Betty Noël, défenseuse centrale du RFCU, aurait dû être un pilier de la sélection dames de Dan Santos, contre l’Angleterre. La FIFA l’a privée de son rêve…
C’est sans doute l’un des coups de téléphone les plus difficiles que Dan Santos ait eu à passer de sa carrière d’entraîneur. La jeune fille qu’il a appelée le jeudi 9 septembre aux alentours de 10 h 55, quelques minutes seulement avant la conférence de presse censée annoncer la toute première liste des Lionnes pour une campagne des éliminatoires de Mondial, s’appelle Betty Noël. Il y a deux ans, cette fille d’un couple de Luxembourgeois a commencé à multiplier les allers-retours avec Paris, où elle évoluait, pour intégrer les rangs de la sélection dès qu’une opportunité de jouer se présentait.
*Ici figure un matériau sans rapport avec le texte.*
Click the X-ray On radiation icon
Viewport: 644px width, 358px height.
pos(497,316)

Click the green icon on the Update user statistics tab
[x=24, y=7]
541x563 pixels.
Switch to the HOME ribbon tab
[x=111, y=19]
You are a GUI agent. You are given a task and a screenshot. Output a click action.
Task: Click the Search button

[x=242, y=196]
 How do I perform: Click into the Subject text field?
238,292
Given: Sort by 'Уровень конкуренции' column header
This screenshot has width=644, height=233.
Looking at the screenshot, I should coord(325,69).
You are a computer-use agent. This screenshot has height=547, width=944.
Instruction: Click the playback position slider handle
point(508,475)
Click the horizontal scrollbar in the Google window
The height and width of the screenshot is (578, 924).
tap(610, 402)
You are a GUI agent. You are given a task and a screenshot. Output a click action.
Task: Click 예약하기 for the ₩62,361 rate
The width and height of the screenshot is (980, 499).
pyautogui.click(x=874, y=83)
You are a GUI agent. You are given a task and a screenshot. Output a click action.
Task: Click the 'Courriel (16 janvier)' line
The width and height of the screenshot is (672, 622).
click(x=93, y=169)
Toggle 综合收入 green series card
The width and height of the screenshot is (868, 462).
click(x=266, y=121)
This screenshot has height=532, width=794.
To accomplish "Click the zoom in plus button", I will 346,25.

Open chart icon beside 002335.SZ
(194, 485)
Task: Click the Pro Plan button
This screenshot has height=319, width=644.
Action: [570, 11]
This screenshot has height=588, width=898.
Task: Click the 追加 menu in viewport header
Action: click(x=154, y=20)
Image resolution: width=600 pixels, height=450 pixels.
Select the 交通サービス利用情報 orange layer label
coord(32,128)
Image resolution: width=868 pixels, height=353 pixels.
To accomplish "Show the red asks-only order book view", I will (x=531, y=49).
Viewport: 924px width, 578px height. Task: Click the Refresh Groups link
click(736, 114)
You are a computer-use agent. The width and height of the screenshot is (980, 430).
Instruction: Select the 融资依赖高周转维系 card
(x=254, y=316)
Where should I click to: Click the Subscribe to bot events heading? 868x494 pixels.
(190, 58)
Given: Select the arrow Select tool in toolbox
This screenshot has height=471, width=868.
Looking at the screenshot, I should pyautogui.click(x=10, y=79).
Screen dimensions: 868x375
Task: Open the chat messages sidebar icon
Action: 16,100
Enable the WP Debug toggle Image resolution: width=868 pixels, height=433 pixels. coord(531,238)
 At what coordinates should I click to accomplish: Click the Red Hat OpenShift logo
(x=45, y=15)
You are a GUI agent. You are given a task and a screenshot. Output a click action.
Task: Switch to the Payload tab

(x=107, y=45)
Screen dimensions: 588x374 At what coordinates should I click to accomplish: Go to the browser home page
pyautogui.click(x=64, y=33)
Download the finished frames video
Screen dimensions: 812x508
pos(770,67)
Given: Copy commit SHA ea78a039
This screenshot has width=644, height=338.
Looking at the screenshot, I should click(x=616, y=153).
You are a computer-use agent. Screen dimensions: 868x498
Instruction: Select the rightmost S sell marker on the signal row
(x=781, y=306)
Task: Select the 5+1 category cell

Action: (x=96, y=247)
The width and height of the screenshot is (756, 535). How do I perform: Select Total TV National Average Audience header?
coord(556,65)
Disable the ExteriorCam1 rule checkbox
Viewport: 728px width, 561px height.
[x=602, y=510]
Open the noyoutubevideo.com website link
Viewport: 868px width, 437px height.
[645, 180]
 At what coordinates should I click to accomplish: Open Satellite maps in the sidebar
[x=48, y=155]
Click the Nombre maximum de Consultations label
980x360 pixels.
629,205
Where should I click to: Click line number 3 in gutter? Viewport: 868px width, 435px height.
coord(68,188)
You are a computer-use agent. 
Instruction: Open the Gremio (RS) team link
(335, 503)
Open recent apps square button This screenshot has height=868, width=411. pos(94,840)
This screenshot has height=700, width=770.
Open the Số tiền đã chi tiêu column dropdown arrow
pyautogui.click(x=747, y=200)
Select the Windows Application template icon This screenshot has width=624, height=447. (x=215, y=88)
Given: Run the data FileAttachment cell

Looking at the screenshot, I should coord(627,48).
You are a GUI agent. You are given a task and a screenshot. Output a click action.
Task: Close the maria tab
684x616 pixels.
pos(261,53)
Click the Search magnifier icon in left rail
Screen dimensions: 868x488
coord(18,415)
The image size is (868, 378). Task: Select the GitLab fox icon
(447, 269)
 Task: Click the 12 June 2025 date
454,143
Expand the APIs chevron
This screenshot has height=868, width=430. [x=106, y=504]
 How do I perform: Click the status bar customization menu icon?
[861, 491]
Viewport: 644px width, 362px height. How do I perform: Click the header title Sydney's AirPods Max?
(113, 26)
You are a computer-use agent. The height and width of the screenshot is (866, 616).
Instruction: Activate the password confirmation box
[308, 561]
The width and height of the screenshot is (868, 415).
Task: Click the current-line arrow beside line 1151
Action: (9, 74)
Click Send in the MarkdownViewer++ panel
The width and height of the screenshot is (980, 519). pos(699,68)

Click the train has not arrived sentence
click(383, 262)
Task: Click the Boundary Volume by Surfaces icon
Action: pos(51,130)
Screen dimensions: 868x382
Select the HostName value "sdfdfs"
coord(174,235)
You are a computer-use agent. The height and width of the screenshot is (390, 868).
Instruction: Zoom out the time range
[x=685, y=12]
Il y a un an, en pleine pandémie, elle se décide à partir trois mois en Suède pour trouver du temps de jeu et se maintenir au niveau dans l’attente de la compétition dans laquelle viennent finalement de se lancer ses coéquipières… sans elle. Il y a six mois, elle effectuait aussi un choix de vie fort, changeant d’emploi, rejoignant le RFCU pour, justement, éviter la multiplication des trajets en vue de ces éliminatoires qui lui tenaient tant à cœur. C’est tout cela que Dan Santos, à 10 h 58, a dû balayer d’un revers de main. «Je savais depuis une dizaine de jours qu’il y avait un souci, raconte Betty Noël. C’est resté secret, mais la fédération a présenté tous les documents possibles et imaginables, même un arbre généalogique. Ça n’a pas suffi. Je l’ai appris deux minutes avant l’annonce de la liste. Il y avait une liste A avec mon nom, une liste B sans mon nom. Vous avez eu la B. C’était horrible.»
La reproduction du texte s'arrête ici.